Let’s pause– I know you are all thinking… Brianna, girl…. that WAS YOUR FUCKING CLOSURE YOU IDIOT. Geez. But it wasn’t yet but I got it don’t you worry.
Times up, baby. I write him again–
“*Insert Name*, come on. I have given you enough time are you just going to ignore me? Just going to ignore me for another year? I deserve a little more then that.”
he reads it instantly so I know this asshole is just sitting there like ” ummm shit.” right? I get a response 2 seconds later and he’s all
“I will write you by the end of the day.”
umm…. you need till the end of the day? why? it’s been 10 years motherfucker! TEN. most people would have given up on each other by now what the fuck * insert name again* and more bad words as I scream at the top of my lungs!!!! So I go okay, fine he can have till the end of the day. Now in my head, I am like I can do this. I’ve had plenty of time to practice patience especially with him. But I am fuming, I am livid and I am also… hopeful…
I KNOW. I KNOW. Sad, annoying, pathetic, ugh you should hear my friends opinions as well. Just as brutal as the worlds I am sure. So i give him his space… and then the end of the day starts rolling around… and it’s literally… 11:00 pm…. he has ” one more hour” on my TIME but guess what, it’s already midnight and the next day in his state so now I am really mad.
I wait and I write him at 11:59 AM my time and I say a lot. But I don’t even want to paraphrase that all for you so let me sum it up.

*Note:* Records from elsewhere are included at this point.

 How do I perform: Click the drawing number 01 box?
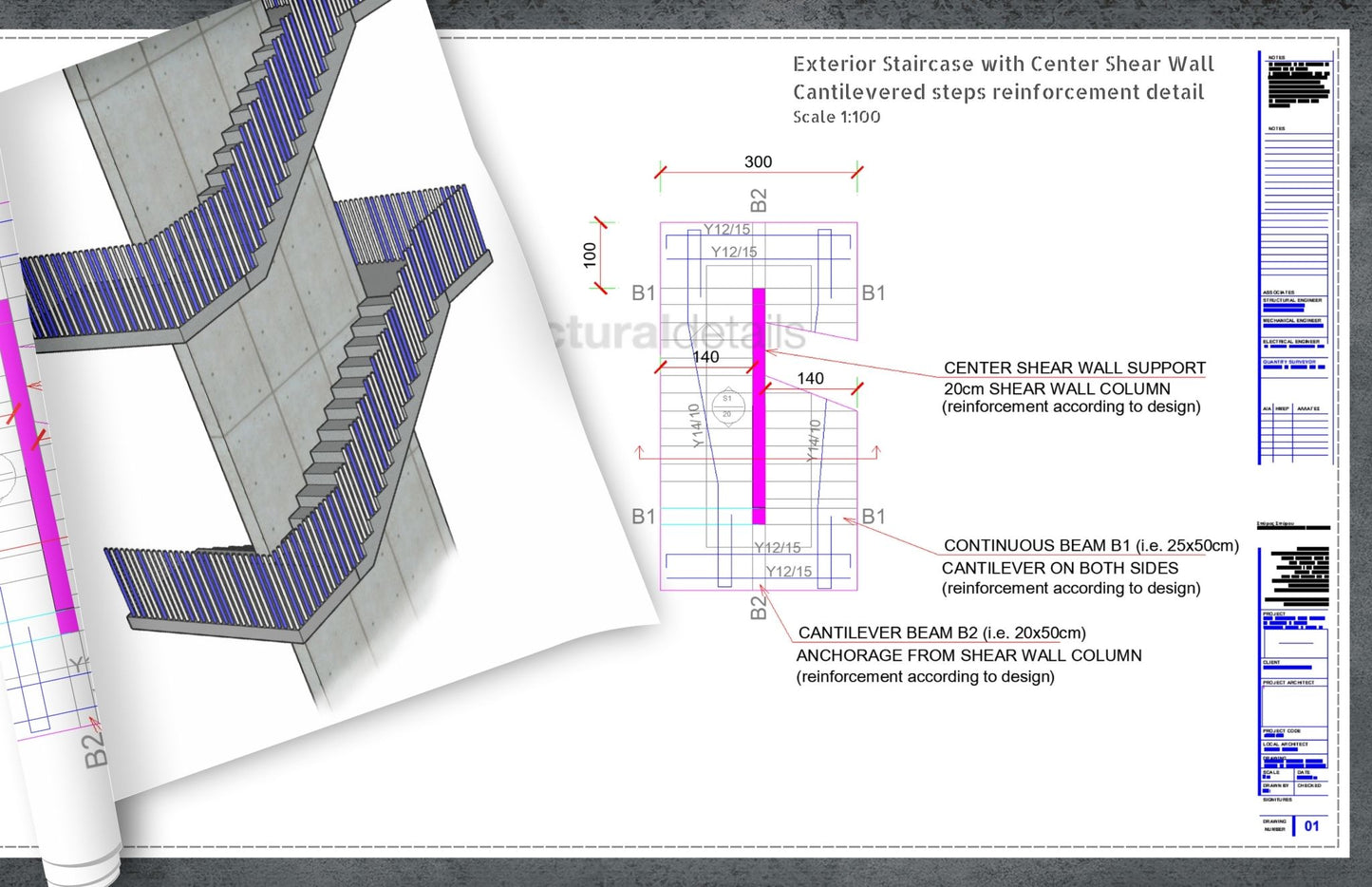pos(1311,825)
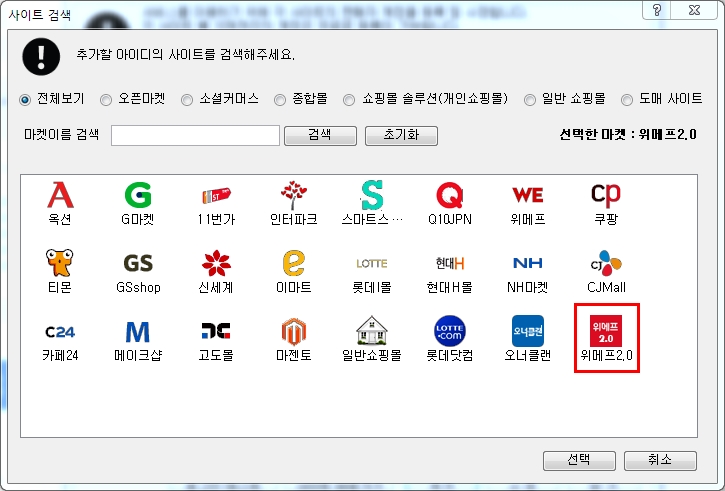This screenshot has height=491, width=725.
Task: Click the 위메프2.0 highlighted icon
Action: 606,332
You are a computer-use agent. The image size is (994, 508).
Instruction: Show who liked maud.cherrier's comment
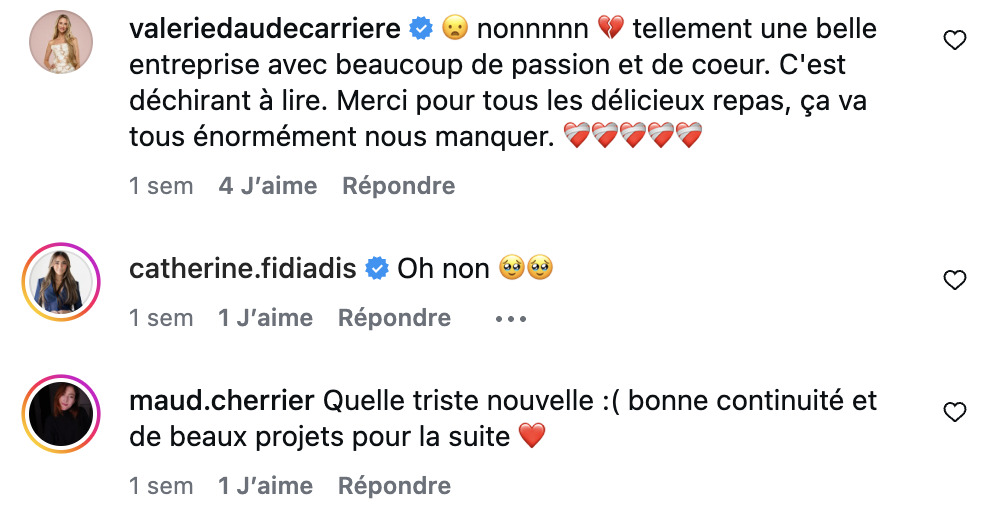pos(265,486)
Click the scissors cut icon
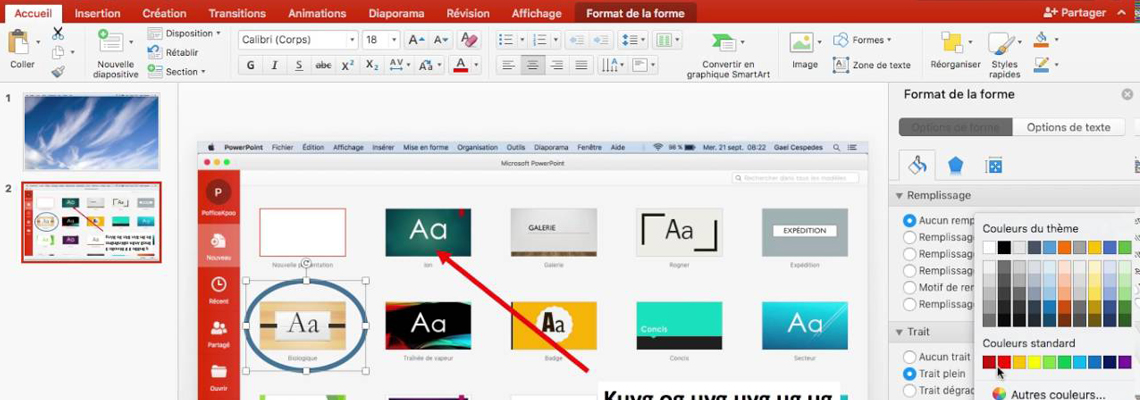1140x400 pixels. click(x=58, y=33)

I told him to fuck off. I said you have been the love of my life for ten years and still I think deep down I will always love you but for the first time ever… I can say without a doubt, I wish we had never met. I have my closure. The fact that you cannot even give me enough respect as a PERSON to write me back and give me a simple answer such as “I love you” or ” No, I don’t” is enough of an answer. I blocked him. I deleted all his pictures, I deleted all traces of him on social media and I hid all traes of him far in my memory as another part of my past I don’t want to repeat ever again.

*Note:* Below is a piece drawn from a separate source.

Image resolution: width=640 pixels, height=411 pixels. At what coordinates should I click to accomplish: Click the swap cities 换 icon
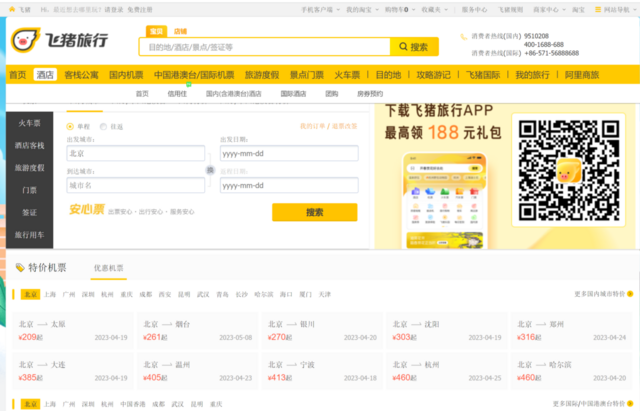click(210, 170)
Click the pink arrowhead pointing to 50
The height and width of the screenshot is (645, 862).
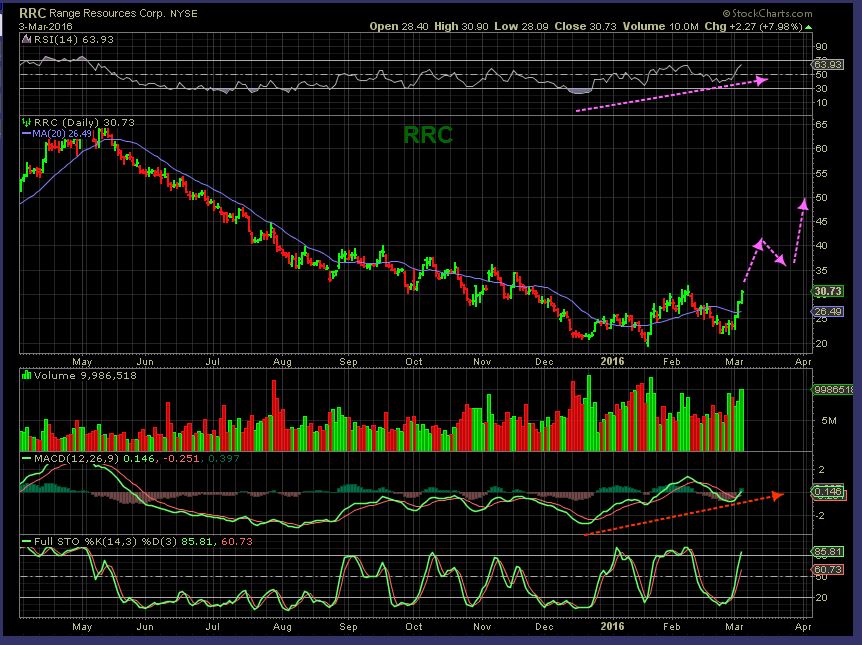[x=802, y=203]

That was the moment I knew– things had to change. I stepped up my fucking game. I am healthier then I have been in years, I deleted all online dating website profiles, I am focusing on ME for the first time in twenty six years. I am moving back home soon, I am going to surround myself with LOVE and RESPECT from my friends and family and I am going to progress more and more each day and hope someone will love me for me.
Because fuck settling for someone who doesn’t respect you and who isn’t willing to bring you up when you’re down. Fuck settling for chaos when you can strive for peace and passion. I don’t need uncertain men in my life. I don’t need someone who only wants me when it’s good for them. I don’t need someone at all.
I think we should all remember that another person is not needed to be whole and complete. You can love yourself, and I am working my hardest to be strong mentally and physically.
So THANK YOU to the guy this about. Thank you for the love you gave me for a long time that wasn’t chaos and thank youuuu for reminding me I am a fucking QUEEN without you. That girl you LOVED back in high school she was cute, and fun, sure, but I am so much better and I can’t wait to find someone who appreciates that.